Keywords

1 Introduction

Both the Internet of Things (IoT) and the Smart Cities (SCs) terms are nowadays largely adopted: the former one refers to technological advancements that offer unprecedented levels of connectivity to both users and machines, whilst the latter one identifies urban scenarios where city problems are tackled with novel IT solutions. They both mostly leverage the enormous diffusion of Cloud Computing (CC) and mobiles (e.g., smartphones, tablets), boosted by the mobile broadband (MBB) technology, which currently represents one of the most dynamic market segments worldwide. Higher data rates, more reliable coverage and improved Quality of Service determined a penetration rate of 47 % for MBB and an overall network coverage of 69 % of the world population (89 % if we consider the urban population only) for the year 2015 [1]. The trend for the year 2020 envisions that worldwide mobile subscriptions will amount 9.2bn (6.1bn for smartphones) [1] while currently they are 7.1bn (2.6bn for smartphones). The expected number of connected devices will skyrocket, reaching nearly 30bn entities in 2020.

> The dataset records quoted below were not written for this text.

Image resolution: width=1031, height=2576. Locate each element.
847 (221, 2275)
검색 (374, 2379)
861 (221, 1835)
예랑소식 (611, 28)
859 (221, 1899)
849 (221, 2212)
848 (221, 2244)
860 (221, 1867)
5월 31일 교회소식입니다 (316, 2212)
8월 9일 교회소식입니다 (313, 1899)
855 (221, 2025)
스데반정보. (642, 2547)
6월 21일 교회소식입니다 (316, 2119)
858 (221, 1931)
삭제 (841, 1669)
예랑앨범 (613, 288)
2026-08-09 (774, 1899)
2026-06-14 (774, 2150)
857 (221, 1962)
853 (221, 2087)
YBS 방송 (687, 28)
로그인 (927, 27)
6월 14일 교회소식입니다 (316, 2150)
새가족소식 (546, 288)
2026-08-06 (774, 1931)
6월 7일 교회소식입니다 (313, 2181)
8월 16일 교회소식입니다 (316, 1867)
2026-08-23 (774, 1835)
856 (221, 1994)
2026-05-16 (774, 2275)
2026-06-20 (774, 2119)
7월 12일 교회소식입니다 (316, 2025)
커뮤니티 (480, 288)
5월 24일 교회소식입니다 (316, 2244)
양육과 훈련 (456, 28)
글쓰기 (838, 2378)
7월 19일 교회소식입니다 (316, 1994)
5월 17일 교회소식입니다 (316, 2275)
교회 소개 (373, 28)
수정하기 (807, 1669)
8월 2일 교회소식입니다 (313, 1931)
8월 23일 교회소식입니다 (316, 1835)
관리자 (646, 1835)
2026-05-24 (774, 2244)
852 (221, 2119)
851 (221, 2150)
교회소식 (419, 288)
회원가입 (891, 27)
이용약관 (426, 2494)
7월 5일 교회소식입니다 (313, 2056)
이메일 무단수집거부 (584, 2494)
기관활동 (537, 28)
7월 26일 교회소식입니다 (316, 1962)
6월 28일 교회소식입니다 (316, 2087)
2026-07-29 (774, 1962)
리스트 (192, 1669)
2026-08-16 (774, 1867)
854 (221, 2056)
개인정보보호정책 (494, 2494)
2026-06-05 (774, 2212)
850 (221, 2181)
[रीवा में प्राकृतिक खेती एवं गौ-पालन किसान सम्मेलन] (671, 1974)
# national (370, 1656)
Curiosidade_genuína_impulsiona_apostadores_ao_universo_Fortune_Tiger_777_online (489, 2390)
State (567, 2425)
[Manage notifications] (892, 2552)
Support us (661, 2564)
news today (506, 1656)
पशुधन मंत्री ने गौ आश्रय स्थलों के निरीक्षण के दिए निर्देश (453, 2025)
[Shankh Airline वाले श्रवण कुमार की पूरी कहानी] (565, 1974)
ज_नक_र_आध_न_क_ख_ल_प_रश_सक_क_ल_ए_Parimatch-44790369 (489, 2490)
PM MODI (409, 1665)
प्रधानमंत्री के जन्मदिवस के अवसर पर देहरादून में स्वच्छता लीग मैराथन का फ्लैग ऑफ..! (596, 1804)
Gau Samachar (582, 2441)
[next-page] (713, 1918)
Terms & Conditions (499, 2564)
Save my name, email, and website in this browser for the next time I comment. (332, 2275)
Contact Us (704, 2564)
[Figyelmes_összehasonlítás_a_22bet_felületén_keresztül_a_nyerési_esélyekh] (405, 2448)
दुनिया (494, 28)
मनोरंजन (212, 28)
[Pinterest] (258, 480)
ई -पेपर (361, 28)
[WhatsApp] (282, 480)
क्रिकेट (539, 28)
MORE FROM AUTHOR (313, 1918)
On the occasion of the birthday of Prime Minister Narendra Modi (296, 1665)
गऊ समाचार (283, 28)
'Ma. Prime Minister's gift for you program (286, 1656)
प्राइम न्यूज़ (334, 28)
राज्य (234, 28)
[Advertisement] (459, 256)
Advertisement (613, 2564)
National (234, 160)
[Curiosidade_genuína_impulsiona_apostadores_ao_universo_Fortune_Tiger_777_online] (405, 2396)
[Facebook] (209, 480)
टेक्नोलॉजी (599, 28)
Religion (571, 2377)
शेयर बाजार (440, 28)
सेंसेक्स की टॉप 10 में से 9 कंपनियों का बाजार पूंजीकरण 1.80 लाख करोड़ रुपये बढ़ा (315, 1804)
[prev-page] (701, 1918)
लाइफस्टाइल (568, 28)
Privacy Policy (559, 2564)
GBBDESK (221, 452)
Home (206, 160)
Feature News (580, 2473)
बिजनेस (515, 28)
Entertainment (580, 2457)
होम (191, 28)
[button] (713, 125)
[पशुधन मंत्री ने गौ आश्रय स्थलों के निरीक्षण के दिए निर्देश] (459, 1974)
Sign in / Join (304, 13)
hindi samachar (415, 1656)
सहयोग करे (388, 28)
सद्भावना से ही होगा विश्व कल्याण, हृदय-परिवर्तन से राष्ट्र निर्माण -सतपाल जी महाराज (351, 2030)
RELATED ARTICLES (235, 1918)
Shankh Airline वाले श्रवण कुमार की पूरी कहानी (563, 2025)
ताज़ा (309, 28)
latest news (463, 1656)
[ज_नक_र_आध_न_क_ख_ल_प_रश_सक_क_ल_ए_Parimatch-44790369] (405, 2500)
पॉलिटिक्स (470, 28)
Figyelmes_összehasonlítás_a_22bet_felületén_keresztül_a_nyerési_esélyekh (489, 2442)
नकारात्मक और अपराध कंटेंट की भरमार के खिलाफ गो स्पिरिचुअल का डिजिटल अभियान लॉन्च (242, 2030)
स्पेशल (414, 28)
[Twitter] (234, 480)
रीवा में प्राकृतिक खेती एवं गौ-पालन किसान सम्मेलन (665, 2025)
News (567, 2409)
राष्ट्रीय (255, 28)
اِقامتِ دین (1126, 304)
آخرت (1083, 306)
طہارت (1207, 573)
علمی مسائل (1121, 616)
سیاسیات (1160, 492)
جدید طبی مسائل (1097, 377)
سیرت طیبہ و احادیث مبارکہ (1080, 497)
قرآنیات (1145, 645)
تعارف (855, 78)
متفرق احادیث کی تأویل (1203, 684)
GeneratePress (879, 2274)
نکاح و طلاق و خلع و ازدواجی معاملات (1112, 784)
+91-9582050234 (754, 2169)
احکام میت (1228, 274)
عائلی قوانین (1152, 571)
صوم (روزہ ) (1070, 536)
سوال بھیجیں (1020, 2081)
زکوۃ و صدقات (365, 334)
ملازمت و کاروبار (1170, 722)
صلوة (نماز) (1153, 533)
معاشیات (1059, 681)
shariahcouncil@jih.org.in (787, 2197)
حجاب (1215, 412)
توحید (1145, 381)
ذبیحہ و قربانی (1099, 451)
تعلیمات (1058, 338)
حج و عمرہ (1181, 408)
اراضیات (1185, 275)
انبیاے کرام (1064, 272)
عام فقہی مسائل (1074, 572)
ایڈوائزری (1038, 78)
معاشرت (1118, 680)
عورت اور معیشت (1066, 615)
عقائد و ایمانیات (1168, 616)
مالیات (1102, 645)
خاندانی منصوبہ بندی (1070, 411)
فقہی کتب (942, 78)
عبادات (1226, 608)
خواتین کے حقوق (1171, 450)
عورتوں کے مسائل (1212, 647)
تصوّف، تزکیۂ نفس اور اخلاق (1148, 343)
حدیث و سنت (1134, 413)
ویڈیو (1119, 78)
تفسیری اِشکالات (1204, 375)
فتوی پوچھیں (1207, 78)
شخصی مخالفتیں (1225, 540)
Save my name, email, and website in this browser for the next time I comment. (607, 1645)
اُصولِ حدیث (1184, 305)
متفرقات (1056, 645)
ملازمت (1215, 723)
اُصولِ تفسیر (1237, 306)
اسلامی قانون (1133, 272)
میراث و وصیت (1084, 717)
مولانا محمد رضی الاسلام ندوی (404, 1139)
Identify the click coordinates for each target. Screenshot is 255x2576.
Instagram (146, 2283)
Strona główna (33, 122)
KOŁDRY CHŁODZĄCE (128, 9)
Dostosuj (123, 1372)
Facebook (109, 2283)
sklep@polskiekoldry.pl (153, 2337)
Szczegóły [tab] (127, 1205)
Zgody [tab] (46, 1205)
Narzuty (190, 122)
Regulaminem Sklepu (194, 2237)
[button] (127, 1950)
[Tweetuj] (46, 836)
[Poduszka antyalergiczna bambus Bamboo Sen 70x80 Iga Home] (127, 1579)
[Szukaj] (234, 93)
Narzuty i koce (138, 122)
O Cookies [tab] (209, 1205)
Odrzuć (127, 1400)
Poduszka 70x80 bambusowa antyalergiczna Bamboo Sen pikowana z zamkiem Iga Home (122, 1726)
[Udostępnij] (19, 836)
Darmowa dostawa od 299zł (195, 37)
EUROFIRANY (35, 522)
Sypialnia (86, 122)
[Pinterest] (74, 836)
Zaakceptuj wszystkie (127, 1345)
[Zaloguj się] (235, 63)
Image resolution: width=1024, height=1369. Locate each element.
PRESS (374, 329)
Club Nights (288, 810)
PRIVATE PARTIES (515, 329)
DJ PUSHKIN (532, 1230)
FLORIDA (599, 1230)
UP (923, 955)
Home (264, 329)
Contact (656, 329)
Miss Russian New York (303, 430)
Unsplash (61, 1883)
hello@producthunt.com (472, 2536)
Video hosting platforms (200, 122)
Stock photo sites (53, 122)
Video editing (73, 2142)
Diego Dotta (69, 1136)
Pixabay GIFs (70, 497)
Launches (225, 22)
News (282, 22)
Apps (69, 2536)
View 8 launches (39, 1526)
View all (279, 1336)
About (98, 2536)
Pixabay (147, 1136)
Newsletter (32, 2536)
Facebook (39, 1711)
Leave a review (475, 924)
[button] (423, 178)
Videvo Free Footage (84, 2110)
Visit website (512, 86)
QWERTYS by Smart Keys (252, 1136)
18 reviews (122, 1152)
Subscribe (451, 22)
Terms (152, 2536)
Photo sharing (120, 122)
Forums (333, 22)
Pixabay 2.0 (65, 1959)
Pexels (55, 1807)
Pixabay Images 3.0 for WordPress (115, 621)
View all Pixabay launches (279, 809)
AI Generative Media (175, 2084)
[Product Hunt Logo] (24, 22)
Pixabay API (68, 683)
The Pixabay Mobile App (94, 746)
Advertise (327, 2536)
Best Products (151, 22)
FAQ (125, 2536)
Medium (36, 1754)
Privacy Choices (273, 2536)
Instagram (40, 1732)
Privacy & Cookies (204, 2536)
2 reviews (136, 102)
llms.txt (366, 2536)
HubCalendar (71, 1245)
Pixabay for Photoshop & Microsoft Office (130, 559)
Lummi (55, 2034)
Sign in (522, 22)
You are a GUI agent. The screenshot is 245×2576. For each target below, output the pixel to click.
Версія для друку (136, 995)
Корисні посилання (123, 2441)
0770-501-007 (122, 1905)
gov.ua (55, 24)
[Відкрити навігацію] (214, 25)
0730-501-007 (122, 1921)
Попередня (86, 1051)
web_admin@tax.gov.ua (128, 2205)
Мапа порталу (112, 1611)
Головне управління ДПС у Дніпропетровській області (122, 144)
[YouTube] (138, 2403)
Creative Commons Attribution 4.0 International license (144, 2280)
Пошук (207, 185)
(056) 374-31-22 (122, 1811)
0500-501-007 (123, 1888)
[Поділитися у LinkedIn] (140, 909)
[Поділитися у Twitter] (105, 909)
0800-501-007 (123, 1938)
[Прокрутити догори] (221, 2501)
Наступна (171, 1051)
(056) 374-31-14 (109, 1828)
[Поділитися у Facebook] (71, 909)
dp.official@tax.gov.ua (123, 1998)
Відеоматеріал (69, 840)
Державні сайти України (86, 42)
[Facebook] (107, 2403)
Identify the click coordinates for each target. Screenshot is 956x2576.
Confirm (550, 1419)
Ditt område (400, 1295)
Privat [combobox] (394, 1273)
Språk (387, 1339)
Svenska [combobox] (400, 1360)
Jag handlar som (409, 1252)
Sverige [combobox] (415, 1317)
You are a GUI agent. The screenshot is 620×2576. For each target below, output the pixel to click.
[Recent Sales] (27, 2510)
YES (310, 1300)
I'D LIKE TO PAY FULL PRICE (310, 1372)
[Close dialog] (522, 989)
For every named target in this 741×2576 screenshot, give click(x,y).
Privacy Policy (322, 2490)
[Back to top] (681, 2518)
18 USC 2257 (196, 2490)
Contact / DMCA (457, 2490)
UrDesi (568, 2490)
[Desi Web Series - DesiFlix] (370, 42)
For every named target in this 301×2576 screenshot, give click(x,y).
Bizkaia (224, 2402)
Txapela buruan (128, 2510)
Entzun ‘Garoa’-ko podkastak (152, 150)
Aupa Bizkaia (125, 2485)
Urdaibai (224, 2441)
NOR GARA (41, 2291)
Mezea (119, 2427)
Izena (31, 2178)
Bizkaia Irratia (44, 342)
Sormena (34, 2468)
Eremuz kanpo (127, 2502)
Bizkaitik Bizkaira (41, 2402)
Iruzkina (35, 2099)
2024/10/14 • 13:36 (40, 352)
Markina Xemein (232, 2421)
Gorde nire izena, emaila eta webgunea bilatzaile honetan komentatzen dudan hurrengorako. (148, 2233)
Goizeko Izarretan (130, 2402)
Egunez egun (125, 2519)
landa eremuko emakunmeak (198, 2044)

In this highly dynamic scenario, a new paradigm is emerging, known as Sensing as a Service (S2aaS) [2], which aims at solving typical SC challenges by exploiting CC and IoT infrastructures and by offering multiple sensing capabilities in order to satisfy heterogeneous sensing requests coming from different geographical areas. Mobiles, along with their rich set of embedded (or pluggable external) sensors and their high pervasivity, represent at the moment the most suitable way to offer such sensing capabilities on a large scale without revolving to traditional Wireless Sensor Networks (WSNs) approaches. Therefore, S2aaS is firmly rooted on the Mobile Crowd Sensing (MCS) paradigm [3], which allows collecting data directly from mobiles and overcomes typical limitations of WSNs (thanks to wider coverage areas, high number of deployable nodes, more reliable communication and connectivity). Users can choose monitoring modalities (participatory sensing) or delegate their mobiles to send data automatically (opportunistic sensing). Both the approaches can be combined properly in S2aaS to satisfy different needs, such as directly requesting mobile owners to perform measurements or simply sending automatic sensing tasks to mobiles in a given area.

Urban scenarios offer a promising arena for MCS applications, where citizens can consume/provide information about specific situations occurring around them. We believe that this can improve the S2aaS paradigm, that we can define as Urban Mobile Sensing as a Service (UMS2aaS) to point out how it is deeply tailored on SCs challenges and issues. Citizens could be dynamically scattered across huge areas with multiple sensing purposes and they could acquire contextual awareness from the surrounding environment [4]. Similarly, they could be engaged in collaborative, large-scale monitoring experiences that widen the scope of traditional sensing campaigns [5].

In this paper, we propose a platform capable of paving the way for the deployment of UMS2aaS solutions by: (1) identifying noise and electromagnetic (EM) monitoring as suitable urban sensing scenarios; (2) proposing a mobile app for gathering data from sensors and optional users’ comments; (3) proposing a cloud-based data management system; (4) estimating platform data growth.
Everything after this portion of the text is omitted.